I experienced a similar issue.
Here is my setup:
- A VPC spread over 3 AZ.
- 3 public subnets (one in each AZ)
- 1 instance in a public subnet in AZ-a
- 3 private subnets (one in each AZ)
- 1 NLB spread over the 3 private subnets.
- A cluster of ECS instances. 1 instance in each private subnet. (instance-a in AZ-a, instance-b in AZ-b, instance-c in AZ-c)
- A service running on each instance ; in total 3 healthy services spread over the 3 private subnets registered to the NLB.
- A route 53 Alias record to map "myservice.example.com" to the NLB DNS name.
Below the tests executed:
Query initiated from an instance in the private subnet."
Test1: From instance-a (in AZ-a), query "myservice.example.com".
Result1: The query hits the NLB on one of its private IP. If the IP is in the same subnet as instance-a, the query will time-out. If the IP is in a different subnet, the query will succeed.
Test2: Same as Test1 but query from instance-b (in AZ-b).
Result2: The query hits the NLB on one of its private IP. If the IP is in the same subnet as instance-b, the query will time-out. If the IP is in a different subnet, the query will succeed.
Similar result with a query initiated from instance-c.
Query initiated from an instance in a public subnet AZ-a
Test3: From the instance in public subnet in AZ-a, query "myservice.example.com".
Result3: The query hits the NLB on one of its private IP. The query always succeeds, regardless of which private IP was hit.
Query initiated from an extra instance (instance-a2) in private subnet AZ-a
Test4: I have launched an additional instance (instance-a2) in the private subnet in AZ-a. Then, from instance-a2, query to "myservice.example.com". IMPORTANT: This instance does not run any service an therefore can never be selected by the NLB to route any request.

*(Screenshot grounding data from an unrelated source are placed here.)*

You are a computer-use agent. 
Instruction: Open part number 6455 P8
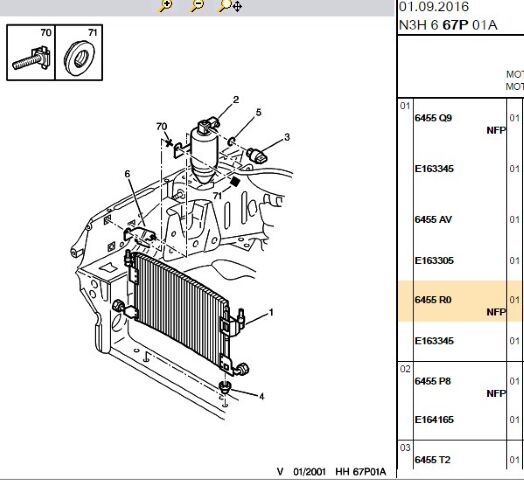point(433,381)
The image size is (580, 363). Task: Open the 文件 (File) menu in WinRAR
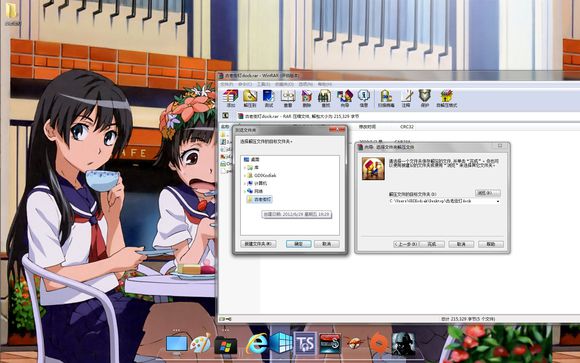[x=227, y=84]
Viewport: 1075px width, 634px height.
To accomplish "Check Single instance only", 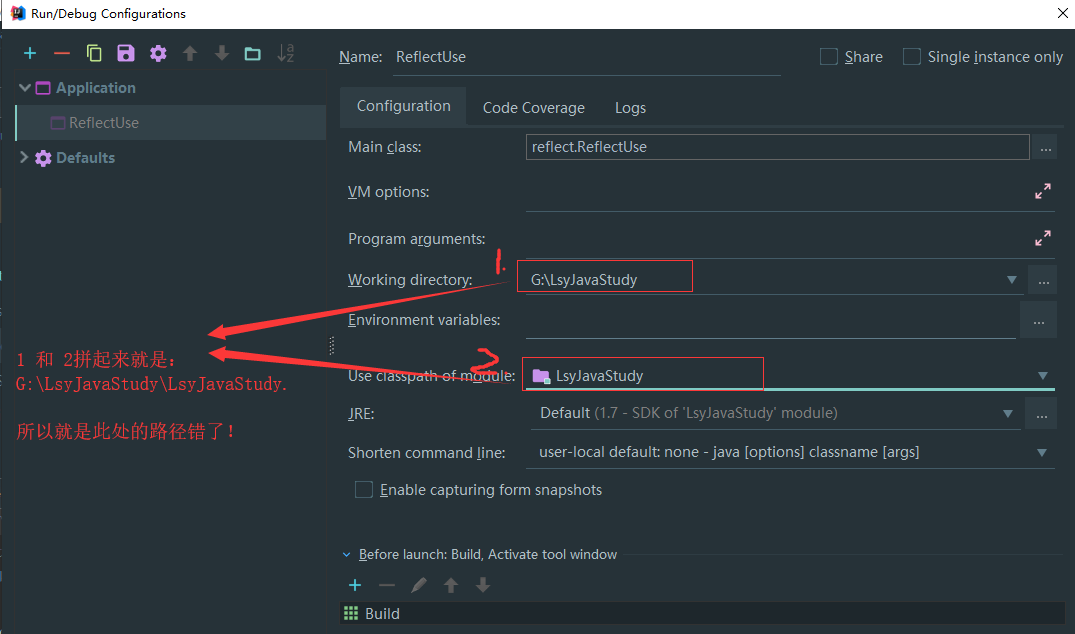I will click(911, 57).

Result4: The query succeeds all the time! Even when hitting a target that is in the private subnet A (same subnet as instance-a2).
Conclusions:
- With Test1 and Test2, I could experience the same issue as Laurent Jalber Simard when querying from an instance that was hosting the target service.

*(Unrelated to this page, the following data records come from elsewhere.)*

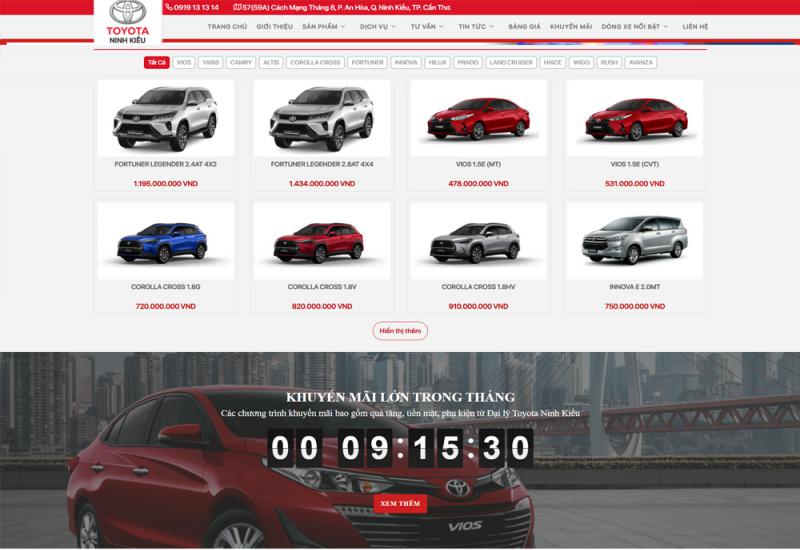
Task: Open the Bảng Giá menu item
Action: (524, 27)
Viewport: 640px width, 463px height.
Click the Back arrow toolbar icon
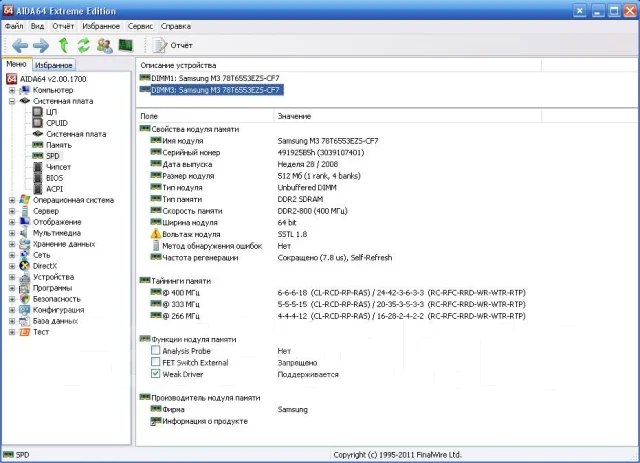(x=20, y=45)
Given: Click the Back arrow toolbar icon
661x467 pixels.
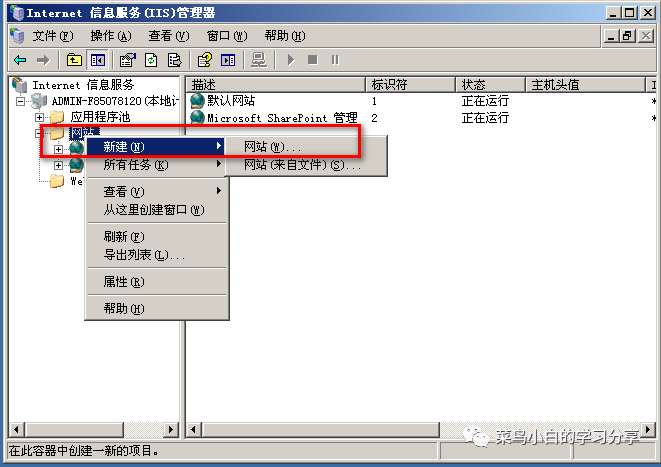Looking at the screenshot, I should [20, 60].
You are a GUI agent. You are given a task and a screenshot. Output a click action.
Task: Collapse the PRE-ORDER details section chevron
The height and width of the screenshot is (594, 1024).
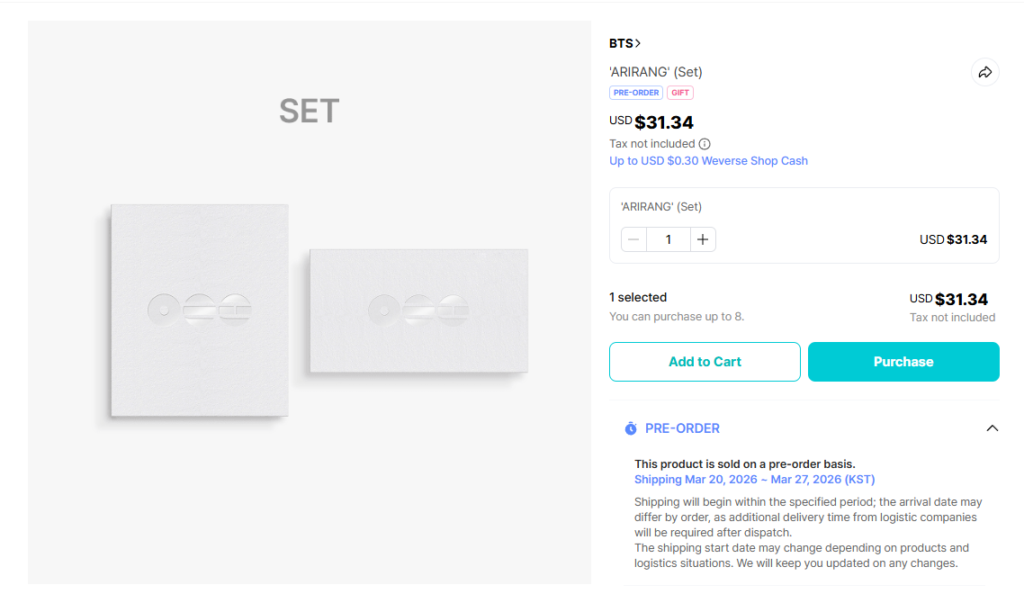(992, 428)
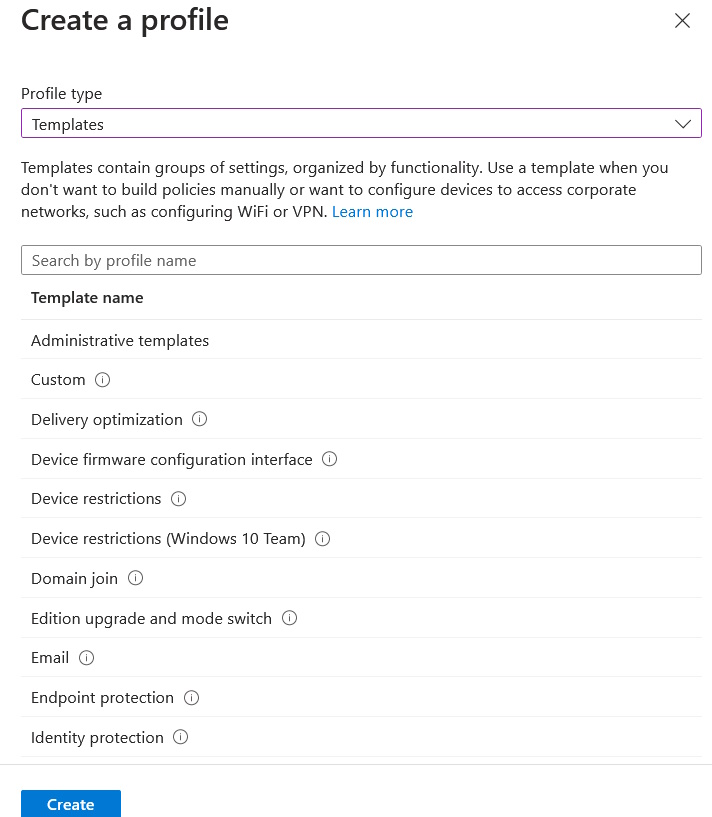The width and height of the screenshot is (712, 817).
Task: Expand Profile type using chevron arrow
Action: pos(683,124)
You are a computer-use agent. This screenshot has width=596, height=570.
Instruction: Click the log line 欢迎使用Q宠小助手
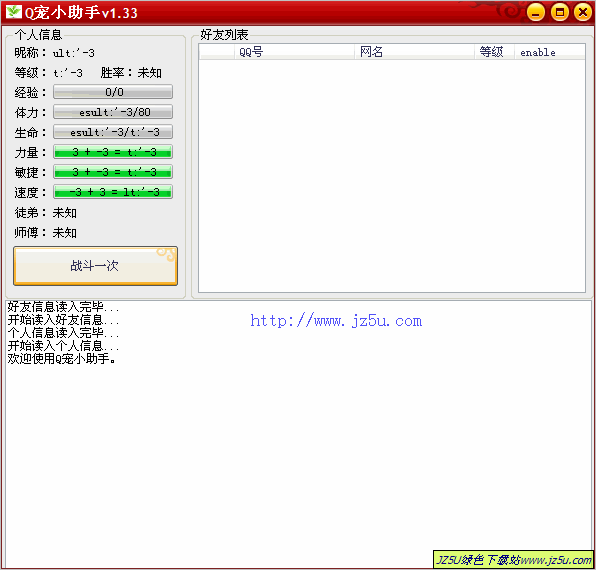[x=61, y=358]
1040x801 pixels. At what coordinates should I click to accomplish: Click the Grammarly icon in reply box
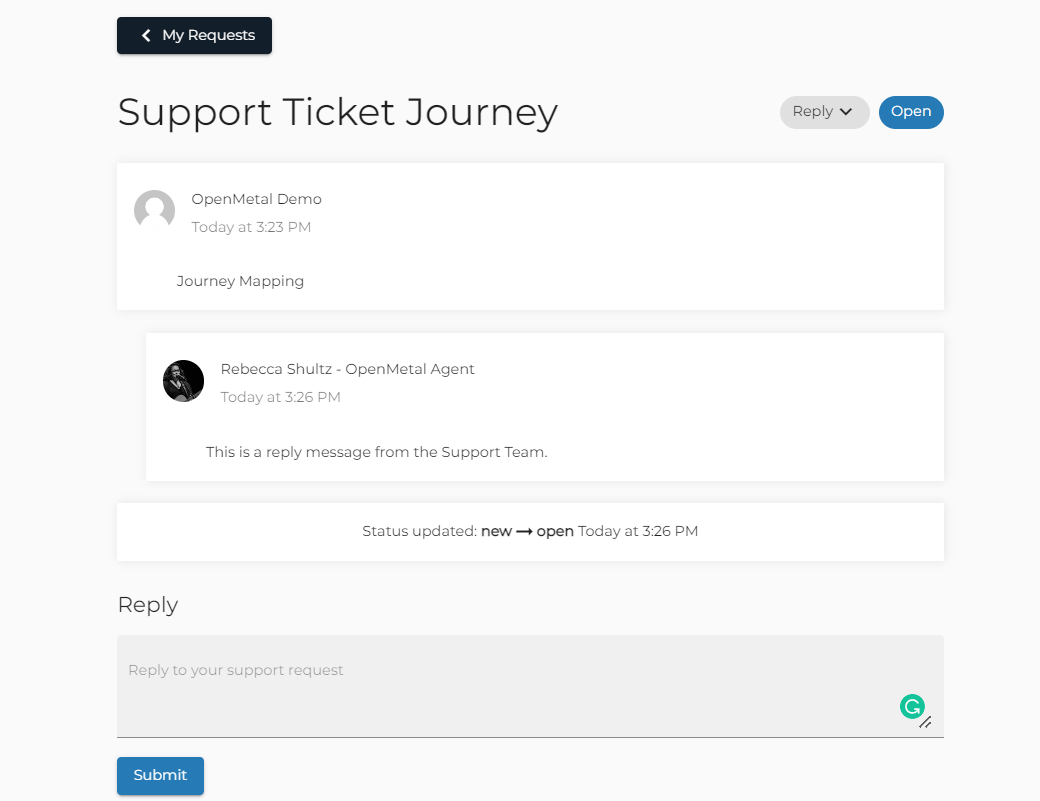click(x=911, y=707)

- Per as Test3, the issue does not seem to come from requests coming from the same AZ as the target service.
- With Test4, it appears that the issue cannot be reproduced if the query comes from an instance that is different from the instance hosting the target service ; even if they are in the same subnet.
Therefore, my conclusion so far is that the NLB will timeout if the source ip of the request and the destination ip of the target selected by the NLB is the same.
I couldn't find this issue/limitation documented in AWS NLB docs and so far nothing comes up in a Google search.
Is there anybody outhere reaching to the same conclusion?